Luhrmann elated in a statement, “We’re back to, as Elvis liked to say, ‘taking care of business!’ It is a real privilege in this unprecedented global moment that Tom Hanks has been able to return to Australia to join Austin Butler and all of our extraordinary cast and crew to commence production on Elvis. I cannot emphasize enough how lucky we feel in the current climate that the state of Queensland, and Queenslanders in general, have been so supportive of this film. We thank our partners in the Queensland Government and Queensland Health for their extremely diligent process, so that we can be an example how creativity and productivity can proceed safely and responsibly in a way that protects our team and the community at large. We are all excited to start working with Tom Hanks when he is out of quarantine in two weeks.”

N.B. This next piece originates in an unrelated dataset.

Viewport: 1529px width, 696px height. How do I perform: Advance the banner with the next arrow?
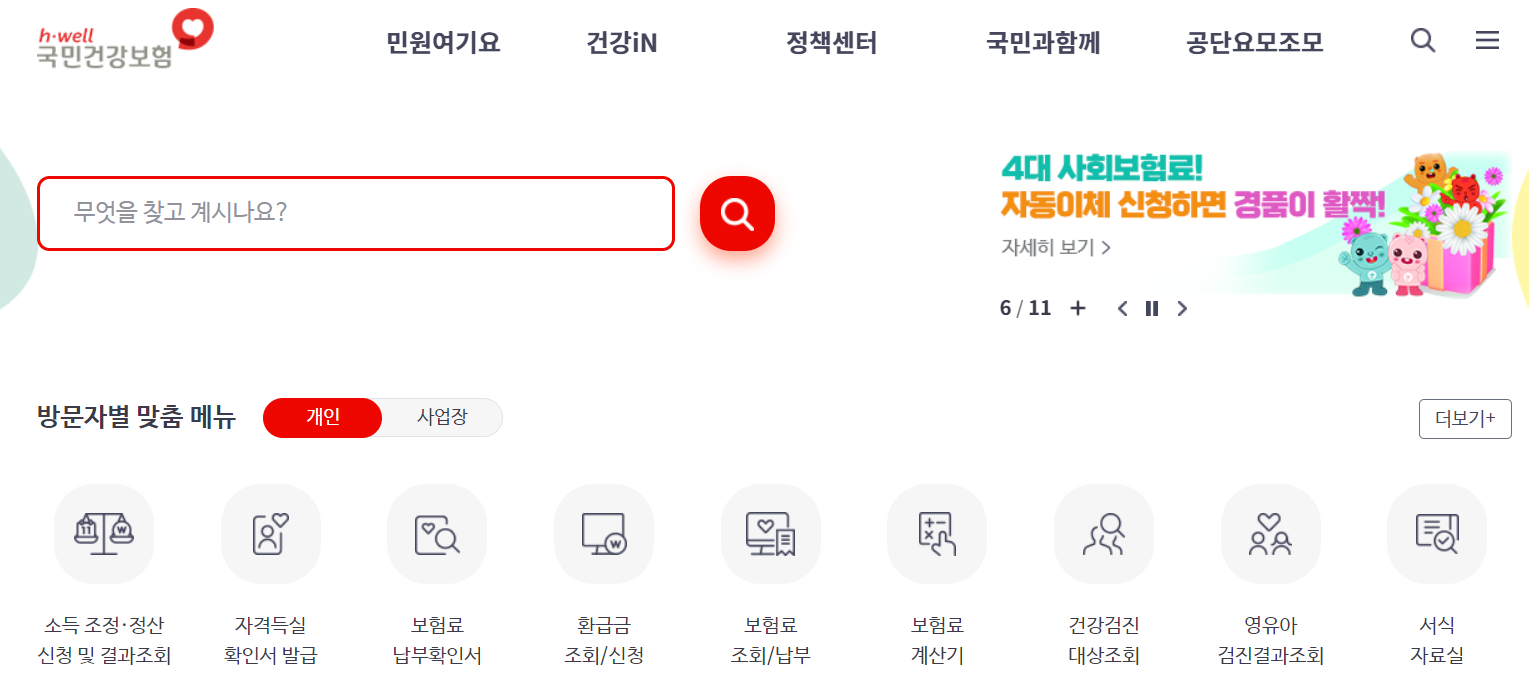(1182, 308)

Shortly following the pic’s shutdown on March 19, Luhrmann tweeted that he was committed to making Elvis in Queensland. “In fact, we’re not even taking our sets down, simply locking up the creative space over the next few days.”
Elvis, written by Luhrmann and Craig Pearce, delves into the complex dynamic between Presley and the enigmatic Parker spanning over 20 years, from Presley’s rise to fame to his unprecedented stardom, against the backdrop of the evolving cultural landscape and loss of innocence in America. Central to that journey is one of the most significant and influential people in Elvis’s life, Priscilla Presley played by Olivia DeJonge (Stray Dolls).

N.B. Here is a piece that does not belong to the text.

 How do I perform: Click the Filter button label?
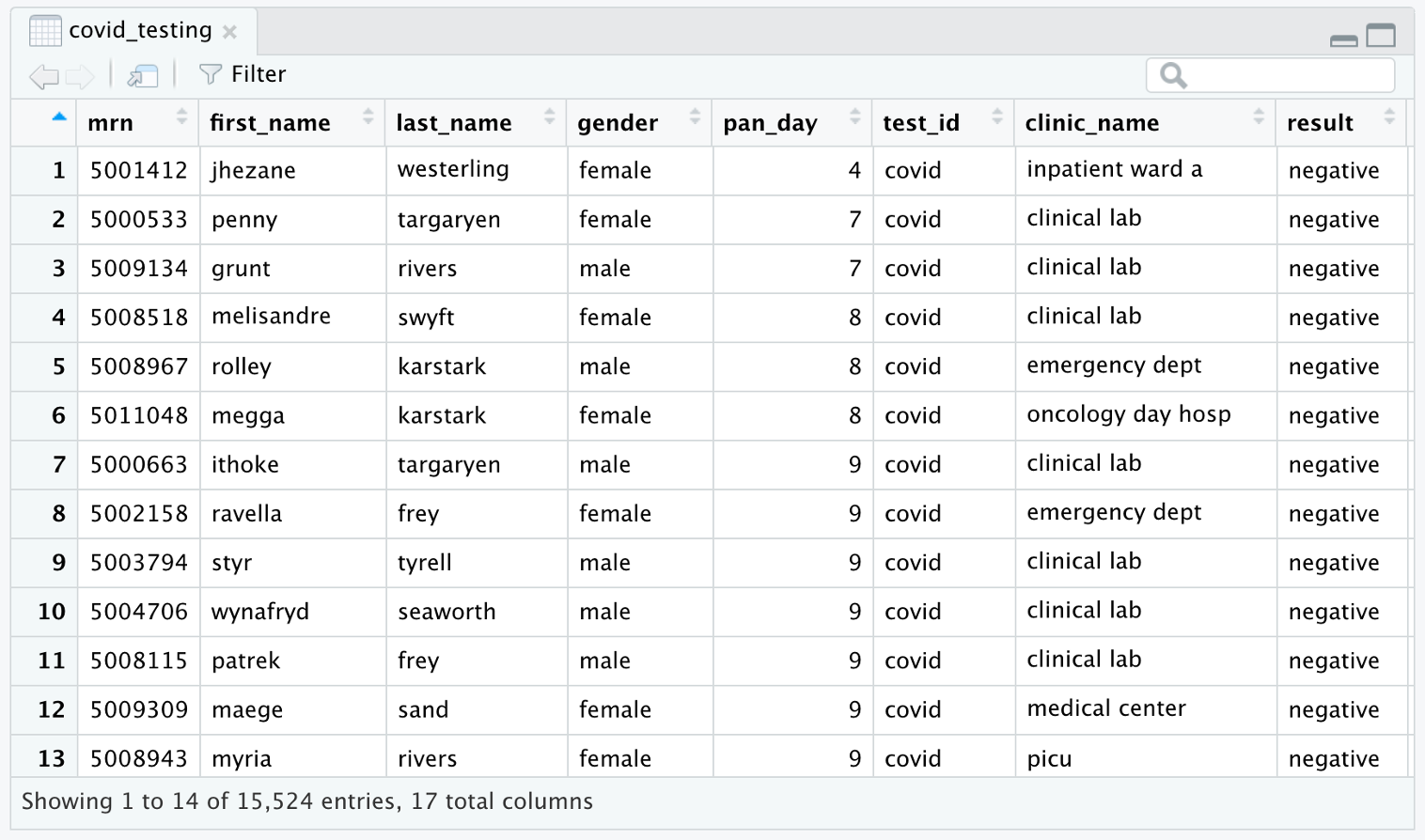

Luhrmann exclusively told Deadline Editor-in-Chief Mike Fleming back in April that he learned about Hanks’s diagnosis days before shooting during a rehearsal.
“We’ve built the Vegas showroom, and Tom guides in Austin [Butler] as Elvis, and it’s a scene where basically hundreds of girls are kissing Elvis, in a ‘70s show. Tom guides him through the crowd. All of a sudden I see my producer, Patrick McCormick on the set, and he had the same look in his eyes like he had a week earlier. And I thought, well this can’t be good. You and the world knows what happened next. Tom and Rita handled it all so well, and we were so fortunate we had this direct connection with the head of infectious diseases (Dr. Wattiaux, a Gold Coast public health physician), because it was an immediate shutdown. Without getting into the Australia-U.S. comparison, when it comes to the health system, they are so robust here. They were right on it.”

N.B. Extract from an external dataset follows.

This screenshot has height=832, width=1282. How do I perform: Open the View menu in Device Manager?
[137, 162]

Soon after shutting down, Luhrmann, Butler and everyone during that rehearsal, including extras, went into quarantine for 14 days and were tested. “It turned out we never had one more infection in the entire crew,” Luhrmann told Deadline. Hanks, and his wife Rita Wilson, who also came down with COVID-19, went into isolation and self-quarantined in Australia where they recovered before returning to the USA around March 28.
Luhrmann is also producing the film, alongside Catherine Martin, Gail Berman, Patrick McCormick and Schuyler Weiss, with Andrew Mittman executive producing.
The director’s behind-the-scenes creative team includes director of photography Mandy Walker (Mulan, Australia), Oscar-winning production designer and costume designer Catherine Martin (The Great Gatsby, Moulin Rouge!), editors Matt Villa (The Great Gatsby, Australia) and Jonathan Redmond (The Great Gatsby) and composer Elliott Wheeler (The Get Down). Principal photography on Elvis is taking place in Queensland, Australia with the support of the Queensland Government, Screen Queensland and the Australian Government’s Producer Offset program.
Elvis currently has a domestic theatrical release date of Nov. 5, 2021.